Given that, according to the judgment under attack (Paris, 2 May 2003), M. Cozon was offered the opportunity of buying, for 30 francs each, 20,000 options to purchase the same number of shares when the firm which employed him went public, as was to happen in early 2000, and in order to finance the purchase of these options M. and Mme Cozon took out a loan with the Société générale (the bank), that M. Cozon also entered with the bank a “Contract for options on listed shares”, whereby he agreed to exercise his options in January 2000 on the terms that if the market price of the shares at the time was lower than FF 118.42 (that being the sum of the cost of the option, the price per share and the charge for credit) the bank would make up the shortfall, and that if the market price was higher the bank would pay him the difference up to a limit of FF290.13 per share, that when the firm went public the market price of the shares was over FF1,500, and that M. and Mme Cozon, alleging that they had been the victims of fraudulent nondisclosure, sought to have the contracts with the bank declared void…

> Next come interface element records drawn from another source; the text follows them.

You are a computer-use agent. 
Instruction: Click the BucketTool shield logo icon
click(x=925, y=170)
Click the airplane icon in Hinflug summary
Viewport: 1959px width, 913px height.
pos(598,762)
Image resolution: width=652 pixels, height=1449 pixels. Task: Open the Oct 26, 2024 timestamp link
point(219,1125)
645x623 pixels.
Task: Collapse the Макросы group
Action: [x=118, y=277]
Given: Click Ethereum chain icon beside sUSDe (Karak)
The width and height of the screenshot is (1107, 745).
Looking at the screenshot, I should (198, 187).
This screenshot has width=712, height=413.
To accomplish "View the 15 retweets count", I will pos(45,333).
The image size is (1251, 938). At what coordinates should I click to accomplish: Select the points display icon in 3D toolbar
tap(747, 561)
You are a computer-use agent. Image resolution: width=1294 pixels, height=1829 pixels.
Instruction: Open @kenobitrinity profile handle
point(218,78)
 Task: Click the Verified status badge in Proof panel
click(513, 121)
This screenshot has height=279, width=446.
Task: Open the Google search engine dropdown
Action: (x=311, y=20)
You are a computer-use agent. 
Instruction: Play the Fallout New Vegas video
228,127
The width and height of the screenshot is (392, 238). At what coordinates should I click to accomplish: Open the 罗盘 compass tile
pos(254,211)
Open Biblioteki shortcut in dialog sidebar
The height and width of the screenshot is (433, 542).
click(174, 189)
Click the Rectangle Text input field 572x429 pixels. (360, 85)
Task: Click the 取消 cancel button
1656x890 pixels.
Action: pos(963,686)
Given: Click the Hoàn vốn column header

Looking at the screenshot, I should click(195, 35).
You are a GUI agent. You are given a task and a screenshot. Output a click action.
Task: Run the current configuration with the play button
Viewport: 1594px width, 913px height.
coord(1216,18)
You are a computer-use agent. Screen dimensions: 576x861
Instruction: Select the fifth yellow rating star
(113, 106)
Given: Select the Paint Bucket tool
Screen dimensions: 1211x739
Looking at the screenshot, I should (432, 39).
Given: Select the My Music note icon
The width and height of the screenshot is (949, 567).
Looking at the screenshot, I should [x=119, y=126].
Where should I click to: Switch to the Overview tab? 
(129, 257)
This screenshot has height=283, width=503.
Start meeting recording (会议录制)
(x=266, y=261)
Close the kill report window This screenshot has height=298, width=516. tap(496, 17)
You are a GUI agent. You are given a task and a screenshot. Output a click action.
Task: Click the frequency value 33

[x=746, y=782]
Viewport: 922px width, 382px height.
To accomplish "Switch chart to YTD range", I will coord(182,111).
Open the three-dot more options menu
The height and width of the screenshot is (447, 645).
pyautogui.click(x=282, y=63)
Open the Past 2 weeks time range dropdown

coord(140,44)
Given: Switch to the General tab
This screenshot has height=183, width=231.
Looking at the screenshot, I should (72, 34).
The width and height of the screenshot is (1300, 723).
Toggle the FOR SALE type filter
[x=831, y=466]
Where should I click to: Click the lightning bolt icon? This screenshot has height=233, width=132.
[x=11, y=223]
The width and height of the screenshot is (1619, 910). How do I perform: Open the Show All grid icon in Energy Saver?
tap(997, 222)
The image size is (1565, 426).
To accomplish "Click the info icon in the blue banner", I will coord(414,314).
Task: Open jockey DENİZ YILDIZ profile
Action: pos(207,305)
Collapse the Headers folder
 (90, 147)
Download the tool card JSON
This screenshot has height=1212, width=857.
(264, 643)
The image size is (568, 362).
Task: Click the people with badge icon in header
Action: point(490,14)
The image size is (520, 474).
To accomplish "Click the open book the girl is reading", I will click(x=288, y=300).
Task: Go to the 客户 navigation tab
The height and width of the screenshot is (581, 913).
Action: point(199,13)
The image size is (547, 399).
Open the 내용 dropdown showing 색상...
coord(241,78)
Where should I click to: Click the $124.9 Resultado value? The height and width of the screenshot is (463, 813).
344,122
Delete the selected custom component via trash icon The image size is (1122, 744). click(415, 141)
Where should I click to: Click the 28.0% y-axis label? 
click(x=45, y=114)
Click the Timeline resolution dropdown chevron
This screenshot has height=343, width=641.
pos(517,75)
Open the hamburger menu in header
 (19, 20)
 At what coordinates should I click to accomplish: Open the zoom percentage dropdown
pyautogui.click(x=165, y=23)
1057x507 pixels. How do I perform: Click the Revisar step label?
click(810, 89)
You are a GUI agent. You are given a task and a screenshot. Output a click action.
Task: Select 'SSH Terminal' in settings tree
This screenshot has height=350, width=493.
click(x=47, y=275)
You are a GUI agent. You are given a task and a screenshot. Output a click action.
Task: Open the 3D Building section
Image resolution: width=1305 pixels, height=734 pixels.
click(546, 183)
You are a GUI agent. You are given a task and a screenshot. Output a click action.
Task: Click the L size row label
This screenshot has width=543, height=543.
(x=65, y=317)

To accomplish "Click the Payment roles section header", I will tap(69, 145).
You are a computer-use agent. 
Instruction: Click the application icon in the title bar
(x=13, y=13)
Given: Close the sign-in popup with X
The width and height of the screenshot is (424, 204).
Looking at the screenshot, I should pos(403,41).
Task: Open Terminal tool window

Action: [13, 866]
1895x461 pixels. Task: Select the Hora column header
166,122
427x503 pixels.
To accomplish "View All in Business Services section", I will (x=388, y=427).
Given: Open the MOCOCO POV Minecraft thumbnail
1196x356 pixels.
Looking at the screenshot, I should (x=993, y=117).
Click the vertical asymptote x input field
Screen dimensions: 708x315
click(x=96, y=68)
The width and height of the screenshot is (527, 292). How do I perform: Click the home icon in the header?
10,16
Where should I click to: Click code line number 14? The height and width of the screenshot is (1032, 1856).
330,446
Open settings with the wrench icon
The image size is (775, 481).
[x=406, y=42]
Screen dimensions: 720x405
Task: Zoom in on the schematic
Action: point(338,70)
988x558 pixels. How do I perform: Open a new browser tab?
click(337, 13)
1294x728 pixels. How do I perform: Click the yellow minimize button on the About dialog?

Given that M. and Mme Cozon criticise the decision for dismissing their claim that the contracts with the bank were void by reason of fraudulent nondisclosure, whereas, as they assert,
1. a bank is bound, in all its contractual relations with its client, to inform the client of the risks inherent in speculative operations in the futures market, the information required depending on the experience of the client and the complexity of the operation; here, as M. Cozon maintained, understanding the guarantee mechanism and its implications called for the possession of in-depth knowledge and specific skills which he did not have, being a total novice in the field of operations concerning derivatives, operations confined to companies and institutions, yet the court simply asserted that M. Cozon was a graduate of the Ecole Nationale d’Administration and had served as an inspector of finances and so, without stating any fact indicating that he had actual and effective knowledge of derivatives or the mechanisms of covering the risks of market movements such as might have informed his consent, held that the bank had no precontractual duty to inform M. Cozon about the options contract it had him sign, thereby depriving the decision of any legal basis under article 1109 Code civil;
2. the bank’s duty of disclosure was all the more precise as the operation involved derivatives in an over-the-counter transaction, and furthermore the paperwork provided by the bank regarding the loan and the cover agreement was misleading in suggesting that the investor would certainly receive a profit, whereas the risk of loss was only partially covered, and was silent as regards the calculations underlying the risk of market movements, for want of which it was impossible to understand the bank’s proposal; here, in refusing to inquire, as requested, whether the information given by the bank in proposing the option contract had been full and accurate, especially as regards the calculations underlying the guarantee, the court of appeal failed to give its decision a legal basis under article 1109 Code civil;
3. in response to the criticism of M. and Mme Cozon that the bank failed to inform them of other possible types of cover against market movements of which the bank, as being expert in derivatives, must have been aware, in particular those under which the investor would obtain a proportion of the eventual gain without any upper limit, the court, instead of asking whether the lender was not bound as part of its precontractual obligation of candour to tell the client of the existence of other ways of covering the risk of market fluctuations so that he could contract on the basis of full information, merely stated that as regards any possible rise in the market the bank could not be blamed for contracting as it did, since forecasting is one of the main functions of a bank’s trading department and it is not bound to discuss with its client the various parameters it uses in assessing the future of the market, and so failed to provide its decision with the legal basis required under article 1109 Code civil;
But given that fraudulent nondisclosure is not established merely by showing that the defendant was in breach of his precontractual duty of disclosure, since it must be shown that the breach was deliberate and caused a serious error in the complainant, the complaint here which does no more than assert that the bank failed, in breach of its precontractual duty, to give the client full information without alleging that the failure was deliberate and intended seriously to mislead M. Cozon into giving his consent, is unacceptable.